Rewrite every line of the listing below, replacing "GUI agent" with "GUI assistant" and leaving everything else unchanged.
--------------------------------------------------
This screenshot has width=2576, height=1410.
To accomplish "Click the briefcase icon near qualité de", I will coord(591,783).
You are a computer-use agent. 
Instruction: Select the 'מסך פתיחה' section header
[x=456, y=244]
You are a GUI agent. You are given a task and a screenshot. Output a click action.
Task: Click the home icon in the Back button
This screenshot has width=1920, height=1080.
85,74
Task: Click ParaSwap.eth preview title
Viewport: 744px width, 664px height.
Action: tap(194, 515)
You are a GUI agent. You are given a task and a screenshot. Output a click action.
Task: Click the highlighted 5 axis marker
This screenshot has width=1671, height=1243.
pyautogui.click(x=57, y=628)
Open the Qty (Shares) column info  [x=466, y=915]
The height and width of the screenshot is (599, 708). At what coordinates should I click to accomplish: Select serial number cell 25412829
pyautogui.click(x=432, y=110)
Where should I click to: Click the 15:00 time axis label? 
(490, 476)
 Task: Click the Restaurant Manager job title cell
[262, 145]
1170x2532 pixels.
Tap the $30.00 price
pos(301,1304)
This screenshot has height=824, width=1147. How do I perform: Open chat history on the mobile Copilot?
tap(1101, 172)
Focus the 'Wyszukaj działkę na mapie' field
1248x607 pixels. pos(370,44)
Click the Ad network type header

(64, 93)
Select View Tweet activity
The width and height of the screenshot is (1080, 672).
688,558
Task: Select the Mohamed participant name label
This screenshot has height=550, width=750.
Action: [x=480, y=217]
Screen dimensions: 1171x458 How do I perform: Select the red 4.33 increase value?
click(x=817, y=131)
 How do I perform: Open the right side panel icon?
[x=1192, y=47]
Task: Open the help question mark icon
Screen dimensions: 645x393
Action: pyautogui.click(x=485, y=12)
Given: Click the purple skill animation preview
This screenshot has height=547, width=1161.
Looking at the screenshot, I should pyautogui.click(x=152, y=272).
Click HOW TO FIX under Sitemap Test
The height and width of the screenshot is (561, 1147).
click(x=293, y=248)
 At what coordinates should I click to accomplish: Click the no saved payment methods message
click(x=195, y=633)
--------------------------------------------------
[Answer to this problem]
This screenshot has width=2576, height=1410.
To accomplish "Click the briefcase icon near qualité de", I will coord(591,783).
You are a computer-use agent. 
Instruction: Select the 'מסך פתיחה' section header
[x=456, y=244]
You are a GUI assistant. You are given a task and a screenshot. Output a click action.
Task: Click the home icon in the Back button
This screenshot has width=1920, height=1080.
85,74
Task: Click ParaSwap.eth preview title
Viewport: 744px width, 664px height.
Action: tap(194, 515)
You are a GUI assistant. You are given a task and a screenshot. Output a click action.
Task: Click the highlighted 5 axis marker
This screenshot has width=1671, height=1243.
pyautogui.click(x=57, y=628)
Open the Qty (Shares) column info  [x=466, y=915]
The height and width of the screenshot is (599, 708). At what coordinates should I click to accomplish: Select serial number cell 25412829
pyautogui.click(x=432, y=110)
Where should I click to: Click the 15:00 time axis label? 
(490, 476)
 Task: Click the Restaurant Manager job title cell
[262, 145]
1170x2532 pixels.
Tap the $30.00 price
pos(301,1304)
This screenshot has height=824, width=1147. How do I perform: Open chat history on the mobile Copilot?
tap(1101, 172)
Focus the 'Wyszukaj działkę na mapie' field
1248x607 pixels. pos(370,44)
Click the Ad network type header

(64, 93)
Select View Tweet activity
The width and height of the screenshot is (1080, 672).
688,558
Task: Select the Mohamed participant name label
This screenshot has height=550, width=750.
Action: [x=480, y=217]
Screen dimensions: 1171x458 How do I perform: Select the red 4.33 increase value?
click(x=817, y=131)
 How do I perform: Open the right side panel icon?
[x=1192, y=47]
Task: Open the help question mark icon
Screen dimensions: 645x393
Action: pyautogui.click(x=485, y=12)
Given: Click the purple skill animation preview
This screenshot has height=547, width=1161.
Looking at the screenshot, I should pyautogui.click(x=152, y=272).
Click HOW TO FIX under Sitemap Test
The height and width of the screenshot is (561, 1147).
click(x=293, y=248)
 At what coordinates should I click to accomplish: Click the no saved payment methods message
click(x=195, y=633)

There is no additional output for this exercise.